* **MATERIAL FOR THIS TASK**
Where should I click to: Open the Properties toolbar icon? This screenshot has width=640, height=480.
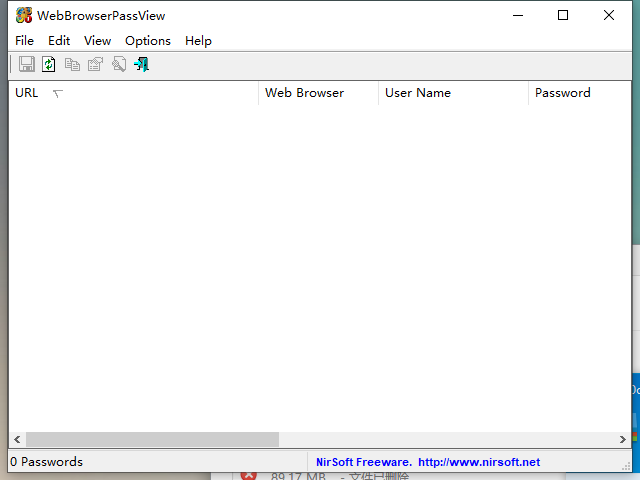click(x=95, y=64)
* * *
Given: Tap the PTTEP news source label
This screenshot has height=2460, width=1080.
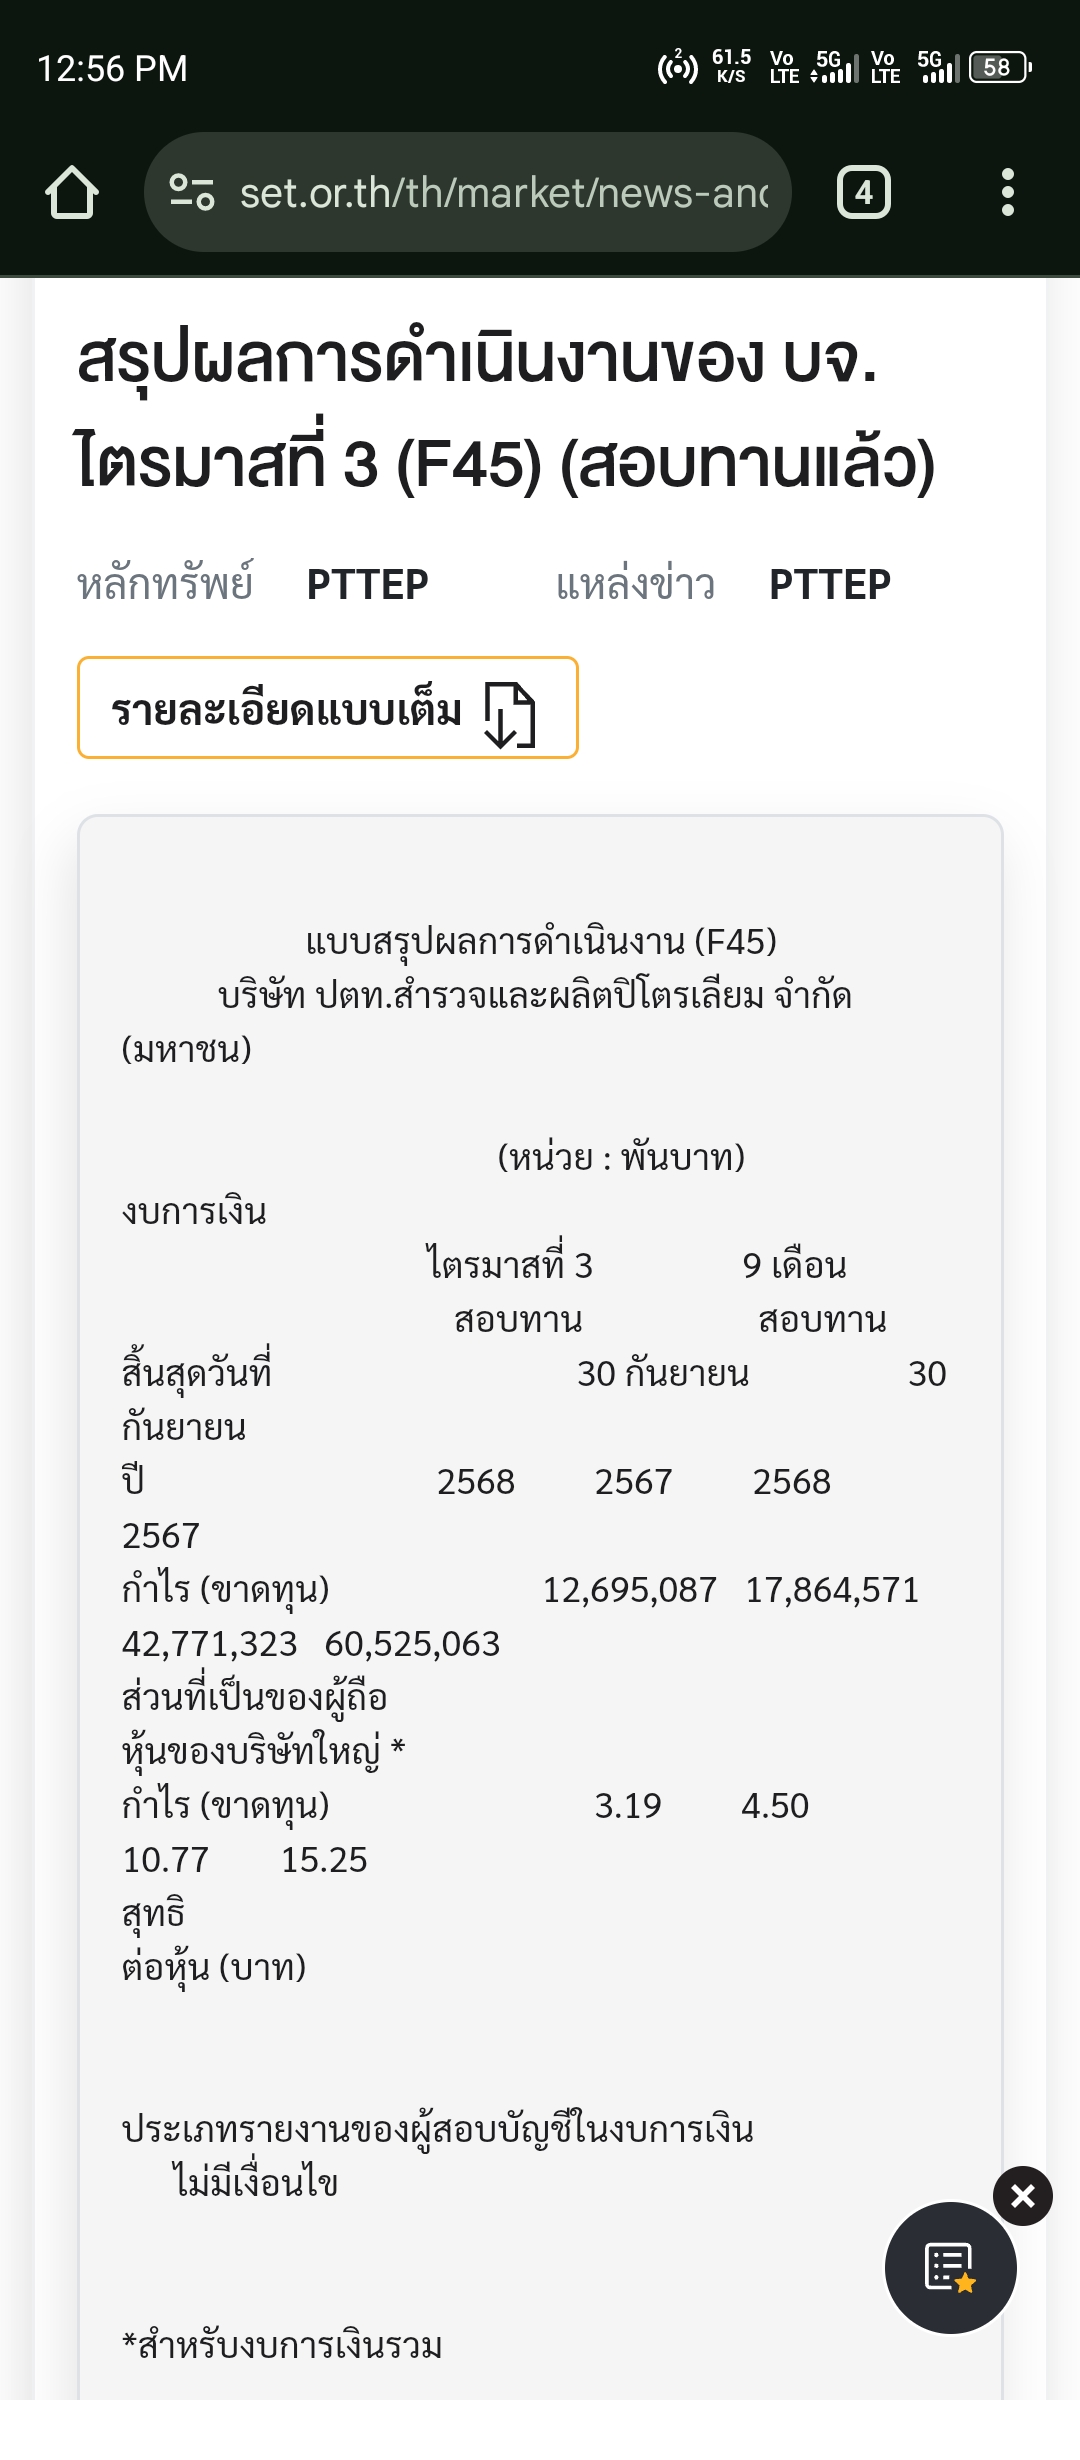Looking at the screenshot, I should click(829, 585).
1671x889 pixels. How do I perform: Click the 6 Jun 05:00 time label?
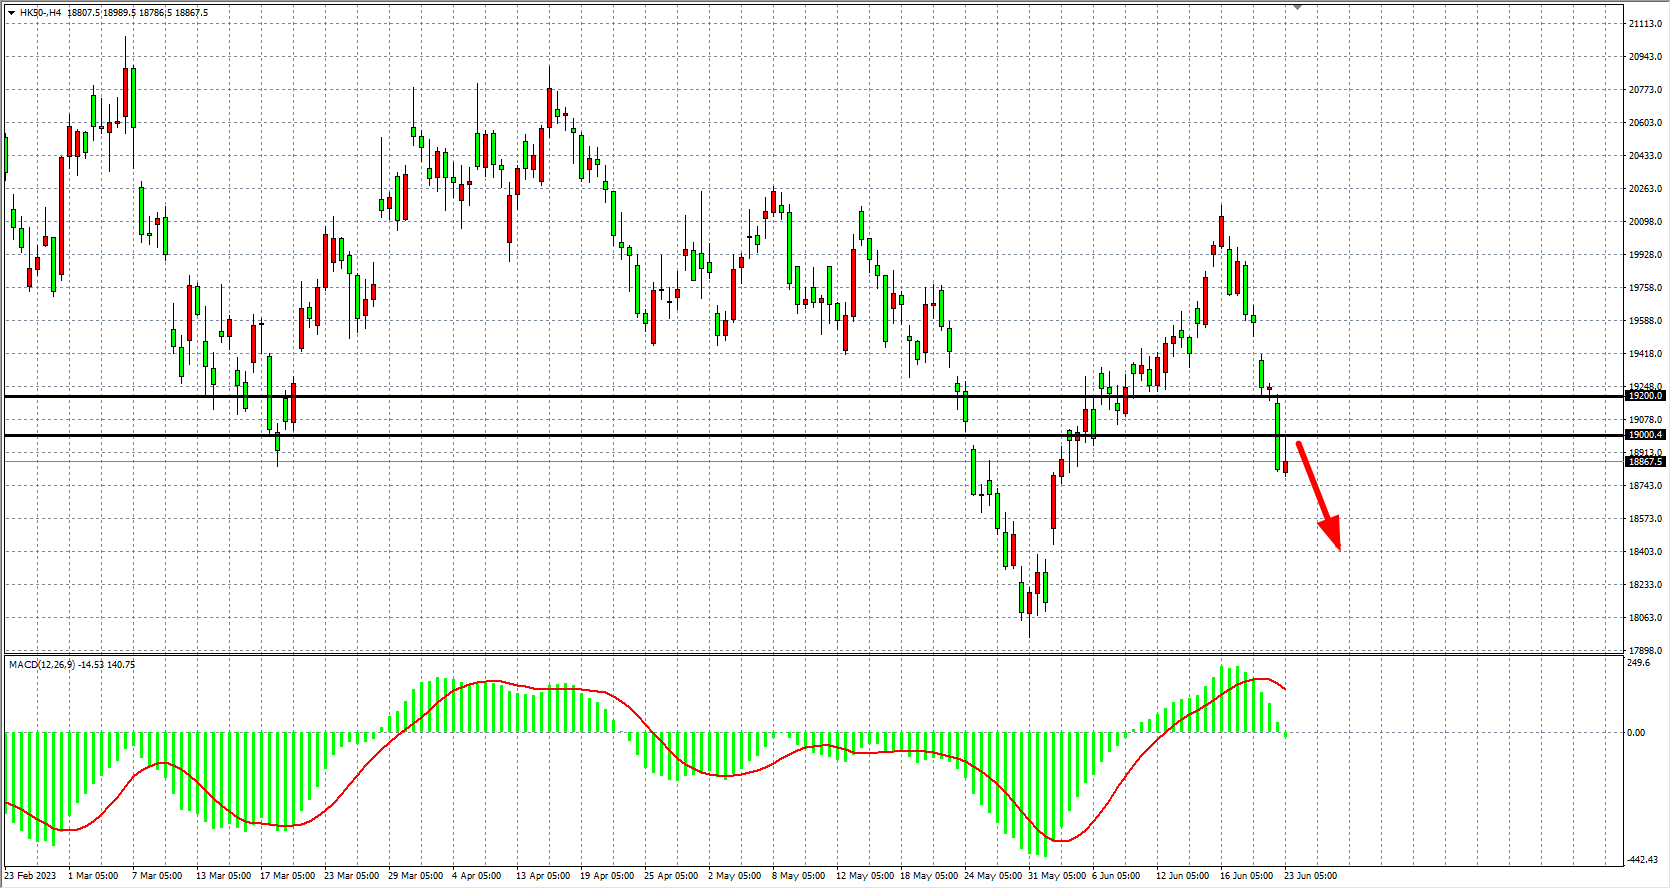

* **EXERCISE DETAILS**
Recast everything from the line containing "Where should I" down to the line containing "click(x=95, y=64)" as a two-column CSV with the columns instruction and answer, one row per item, each value in a single quoted field with line breaks replaced by spaces. Leave the pictures out.

* **SOLUTION TO THE PROBLEM**
instruction,answer
"Where should I click to: Open the Properties toolbar icon? This screenshot has width=640, height=480.","click(x=95, y=64)"